#### [AUFGABE 1]
Entnimm den Textauszug über einen Monitor für WoW vollständig und ohne jede Änderung.

#### [TEXTAUSZUG]
Was wäre denn was gutes im 32“ format? Gibts da was bis 400€? 

Gesendet von meinem EVA-L09 mit Tapatalk


----------



## JoM79 (25. Oktober 2016)

*AW: Monitor für WoW*

Ich würde da mindestens nen Samsung S32D850T nehmen.


----------



## lowbob (25. Oktober 2016)

*AW: Monitor für WoW*

Damit lässt sich dann auch ordentlich zocken und aufpreis lohnt sich dann auch nehm ich an.

Gesendet von meinem EVA-L09 mit Tapatalk


----------



## JoM79 (25. Oktober 2016)

*AW: Monitor für WoW*

Naja, was heisst ordentlich zocken? 
Kompromisse musst du immer eingehen.


----------



## lowbob (25. Oktober 2016)

*AW: Monitor für WoW*

Kauf ich ja ausschließlich zum zocken damit ich nicht ständig den TV belege^^ 

Also ich kann die 400€ auch als Budget grenze einrichten aber dann sollte der Monitor auf alle fälle passen zur not dann doch zurück auf 27“ 

Gesendet von meinem EVA-L09 mit Tapatalk


----------



## Slanzi (25. Oktober 2016)

*AW: Monitor für WoW*

Probier den 32" erstmal.

#### [ZU VERARBEITENDE DATEN]
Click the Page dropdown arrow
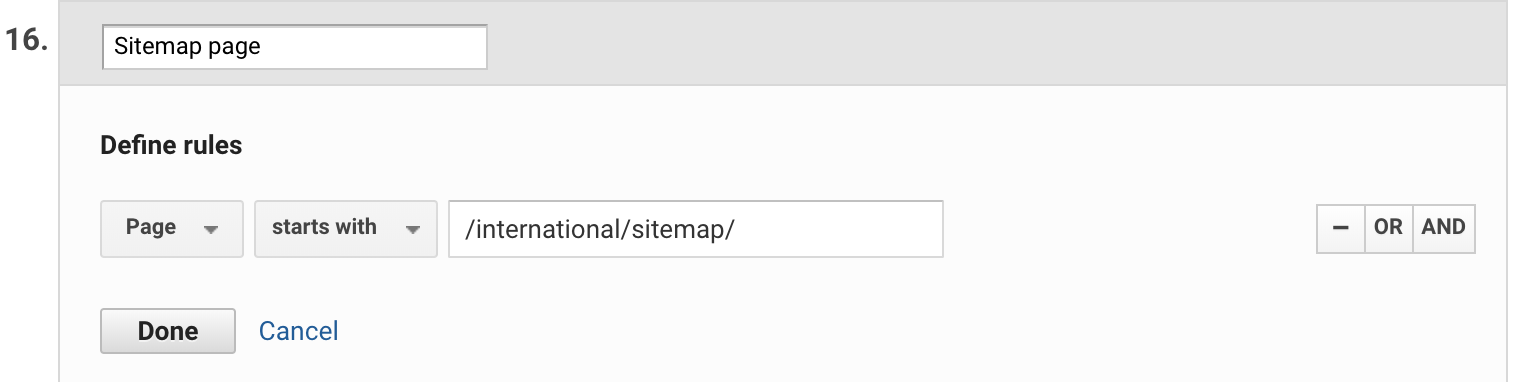The width and height of the screenshot is (1516, 388). click(x=210, y=229)
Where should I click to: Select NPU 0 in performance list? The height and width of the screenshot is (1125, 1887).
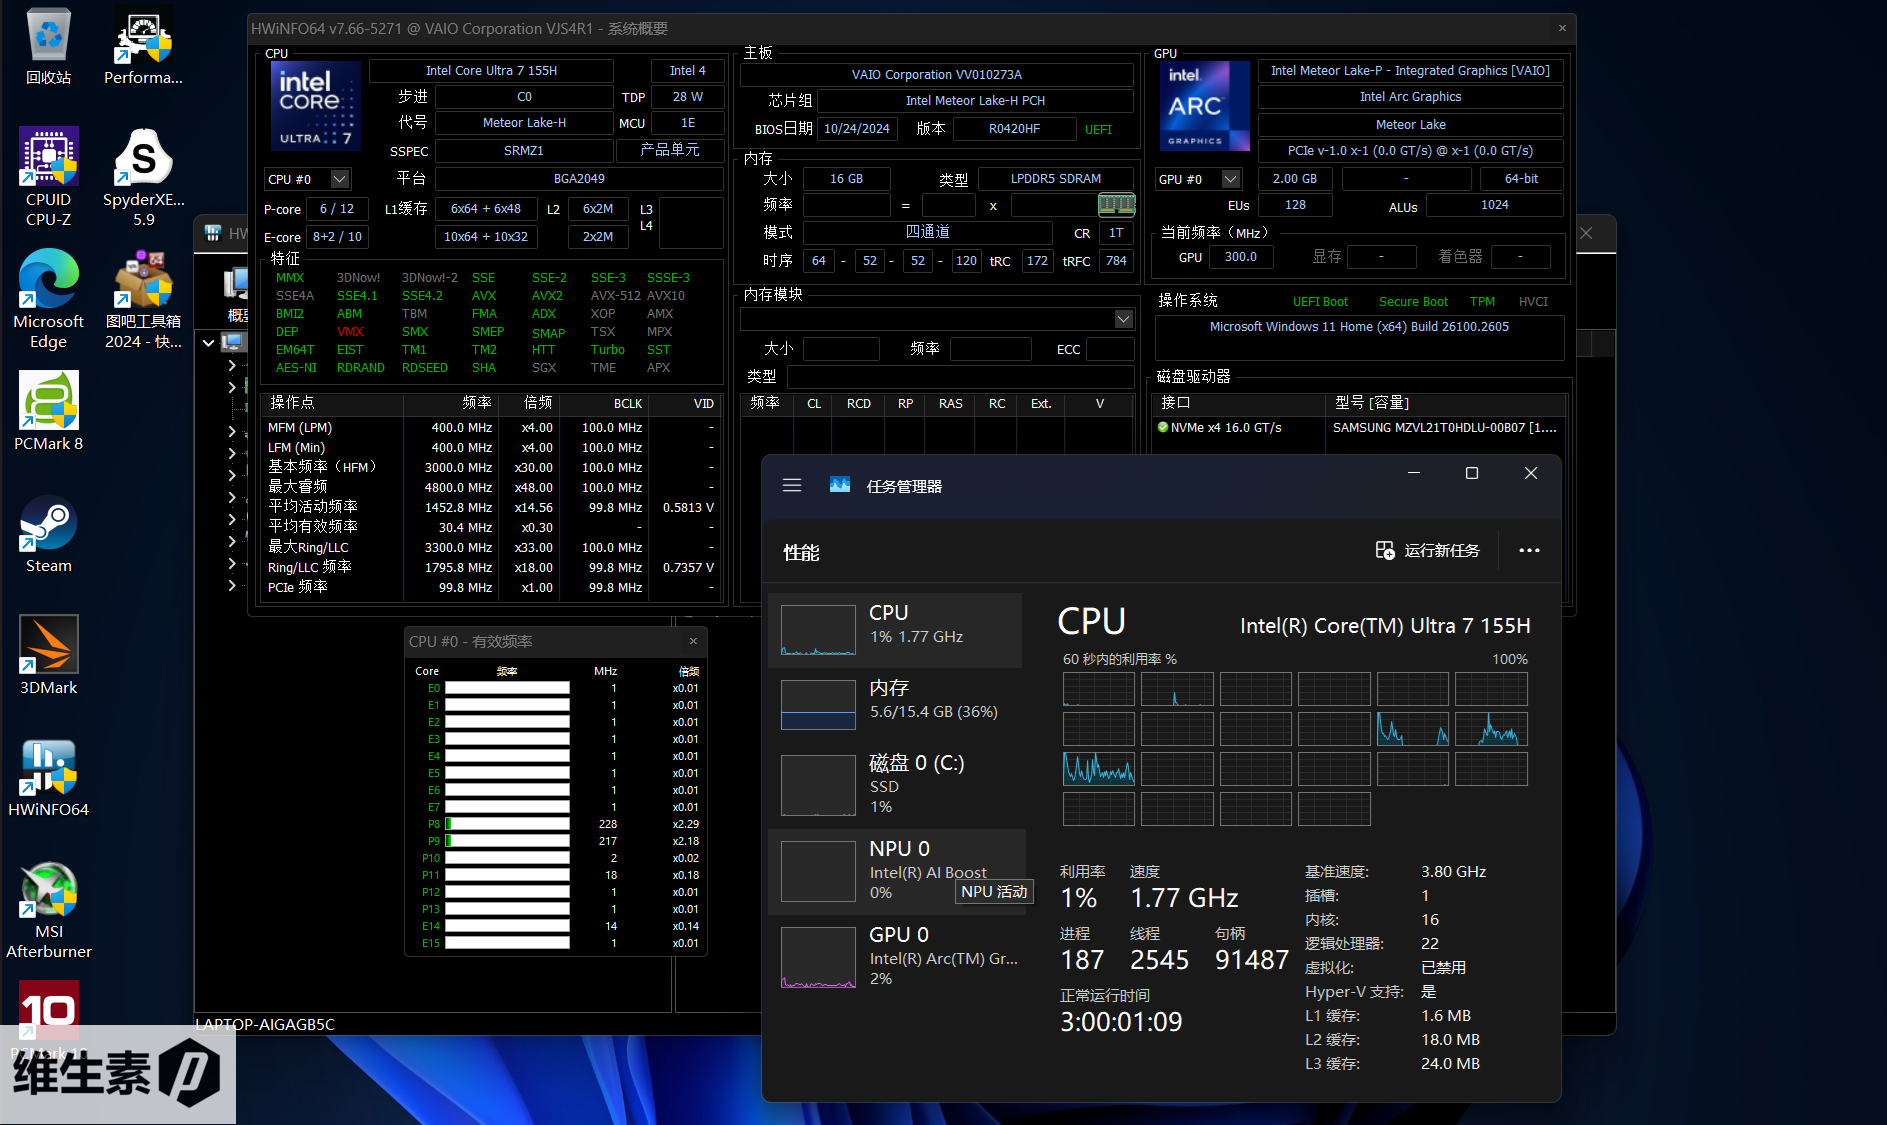[x=895, y=869]
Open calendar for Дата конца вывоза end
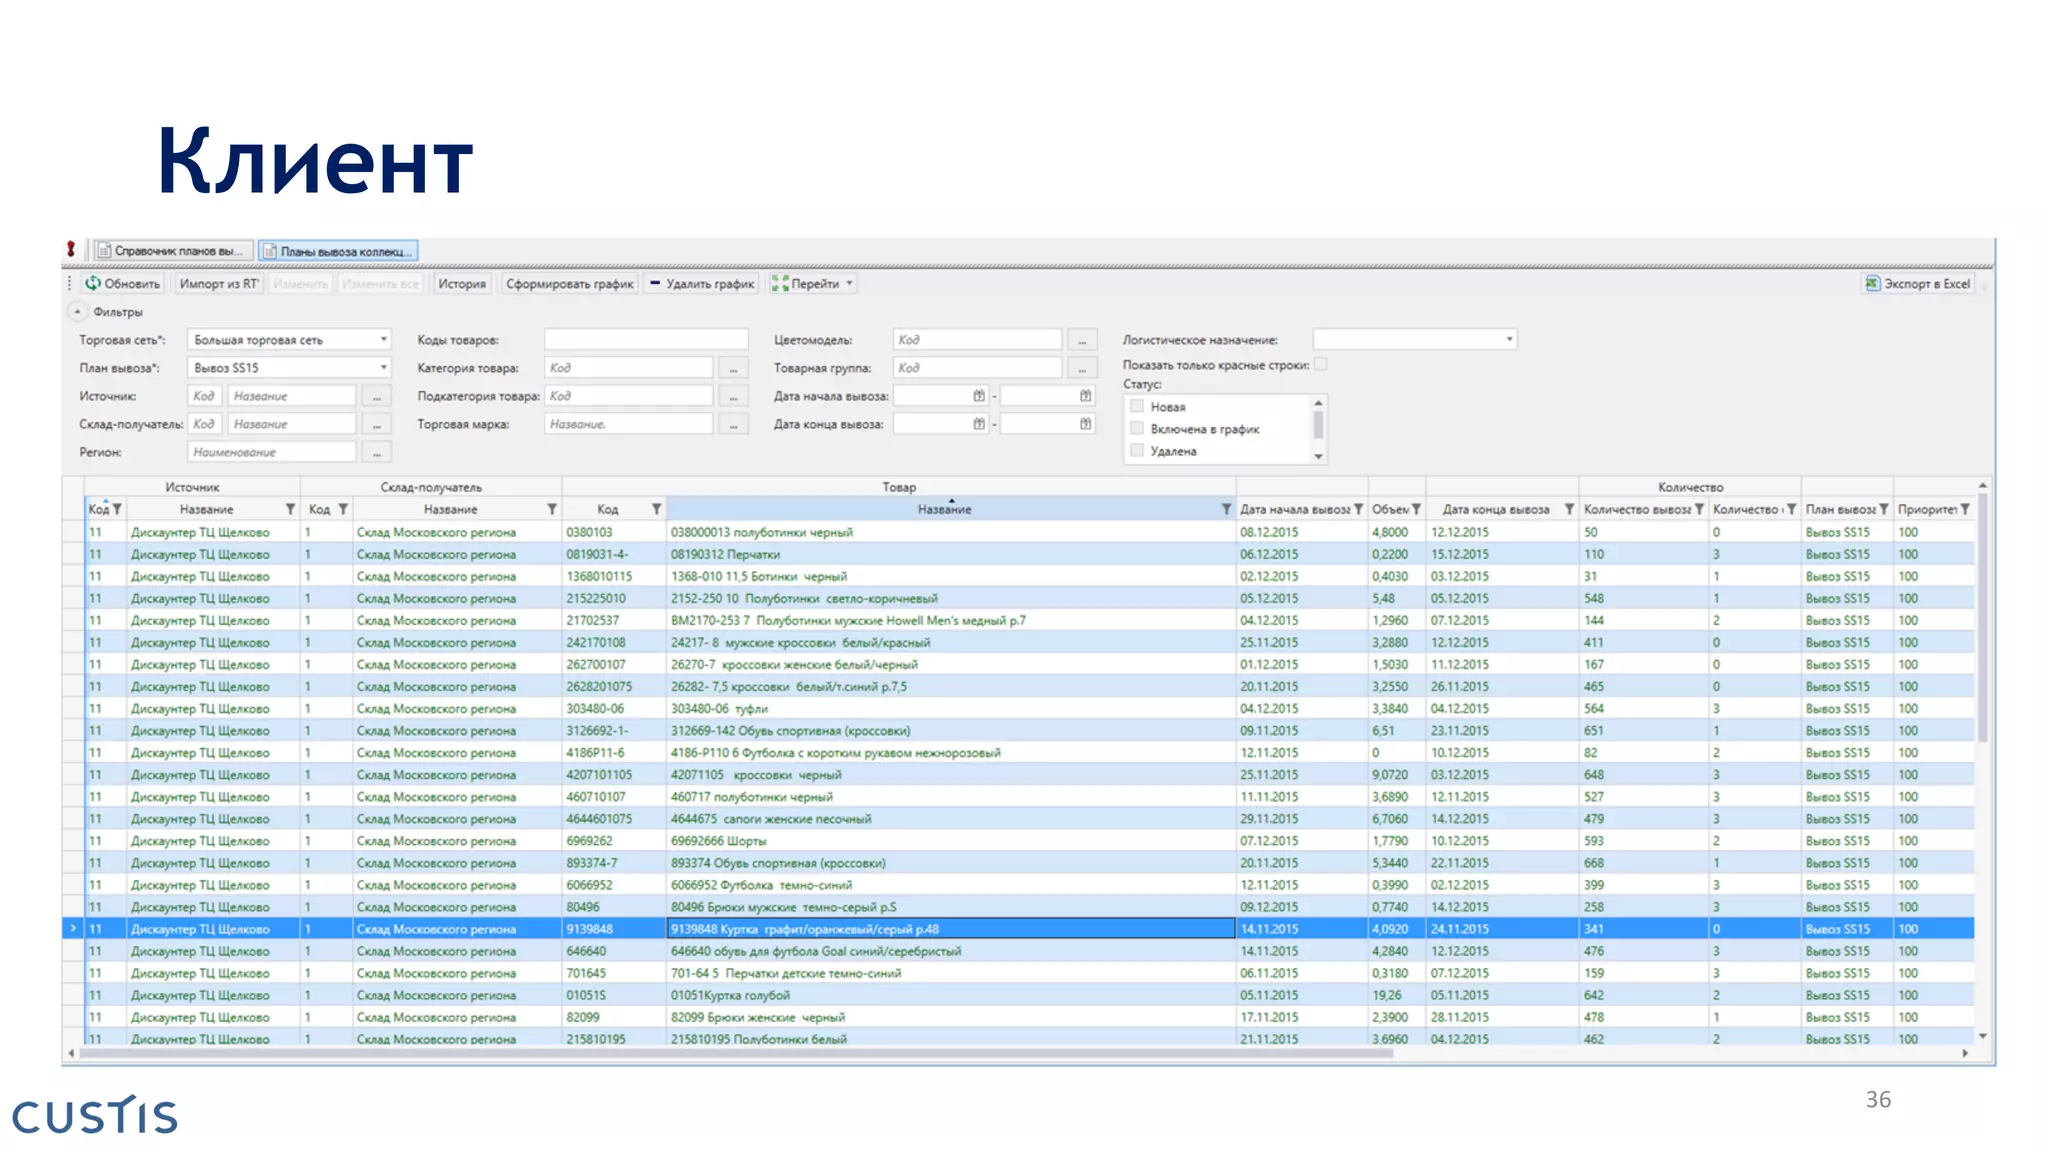This screenshot has height=1152, width=2048. [x=1085, y=424]
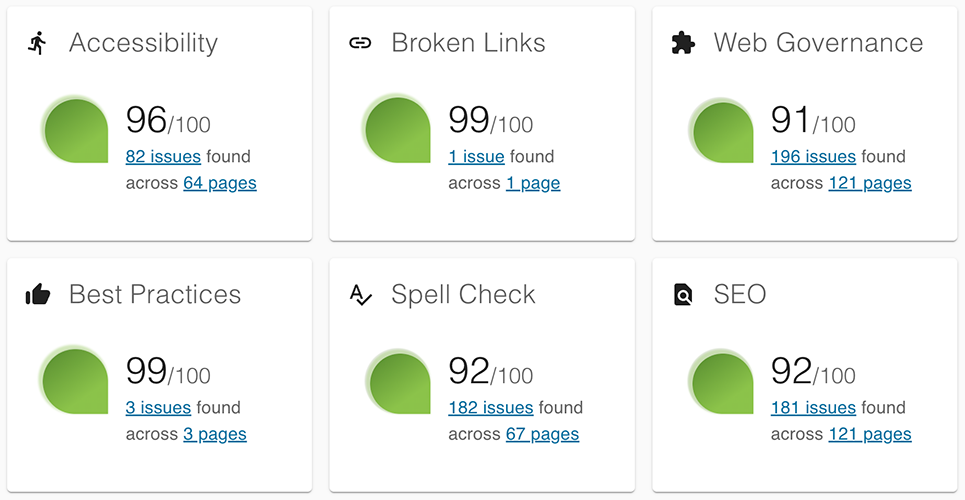This screenshot has width=965, height=500.
Task: Click the Spell Check icon
Action: click(360, 294)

#### [AUFGABE 2]
Schreibe bitte in den Datensätzen alles von der Zeile mit „Where should I“ bis hinunter zum Ende der Datensätze, beide Enden eingeschlossen, neu und ersetze dabei „calendar“ durch „date picker“, ohne sonst etwas zu ändern. Lass die Bilder in deiner Antwort weg.

#### [AUSGABE 1]
Was wäre denn was gutes im 32“ format? Gibts da was bis 400€? 

Gesendet von meinem EVA-L09 mit Tapatalk


----------



## JoM79 (25. Oktober 2016)

*AW: Monitor für WoW*

Ich würde da mindestens nen Samsung S32D850T nehmen.


----------



## lowbob (25. Oktober 2016)

*AW: Monitor für WoW*

Damit lässt sich dann auch ordentlich zocken und aufpreis lohnt sich dann auch nehm ich an.

Gesendet von meinem EVA-L09 mit Tapatalk


----------



## JoM79 (25. Oktober 2016)

*AW: Monitor für WoW*

Naja, was heisst ordentlich zocken? 
Kompromisse musst du immer eingehen.


----------



## lowbob (25. Oktober 2016)

*AW: Monitor für WoW*

Kauf ich ja ausschließlich zum zocken damit ich nicht ständig den TV belege^^ 

Also ich kann die 400€ auch als Budget grenze einrichten aber dann sollte der Monitor auf alle fälle passen zur not dann doch zurück auf 27“ 

Gesendet von meinem EVA-L09 mit Tapatalk


----------



## Slanzi (25. Oktober 2016)

*AW: Monitor für WoW*

Probier den 32" erstmal.

#### [AUSGABE 2]
Where should I click to: Select NPU 0 in performance list? The height and width of the screenshot is (1125, 1887).
[x=895, y=869]
Open date picker for Дата конца вывоза end
This screenshot has height=1152, width=2048. [x=1085, y=424]
This screenshot has width=965, height=500.
Task: Click the Spell Check icon
Action: click(360, 294)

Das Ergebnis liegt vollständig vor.